Written task. Reproduce each of the following rows verbatim, leaving out the pictures.

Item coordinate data
──────────────────────────────

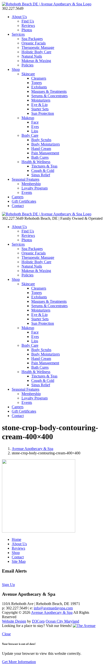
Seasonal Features (25, 179)
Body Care (29, 135)
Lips (34, 131)
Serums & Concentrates (49, 96)
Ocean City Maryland (62, 621)
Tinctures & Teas (44, 166)
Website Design (14, 621)
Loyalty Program (34, 188)
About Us (19, 17)
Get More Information (19, 662)
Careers (17, 197)
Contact (18, 206)
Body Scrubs (41, 140)
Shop (16, 69)
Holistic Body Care (36, 52)
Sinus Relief (40, 175)
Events (26, 192)
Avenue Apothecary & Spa (32, 449)
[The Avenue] (84, 626)
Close (6, 634)
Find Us (27, 21)
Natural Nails (31, 56)
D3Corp (38, 621)
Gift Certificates (24, 201)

──────────────────────────────

The result.
Seasonal Features (25, 179)
Body Care (29, 135)
Lips (34, 131)
Serums & Concentrates (49, 96)
Ocean City Maryland (62, 621)
Tinctures & Teas (44, 166)
Website Design (14, 621)
Loyalty Program (34, 188)
About Us (19, 17)
Get More Information (19, 662)
Careers (17, 197)
Contact (18, 206)
Body Scrubs (41, 140)
Shop (16, 69)
Holistic Body Care (36, 52)
Sinus Relief (40, 175)
Events (26, 192)
Avenue Apothecary & Spa (32, 449)
[The Avenue] (84, 626)
Close (6, 634)
Find Us (27, 21)
Natural Nails (31, 56)
D3Corp (38, 621)
Gift Certificates (24, 201)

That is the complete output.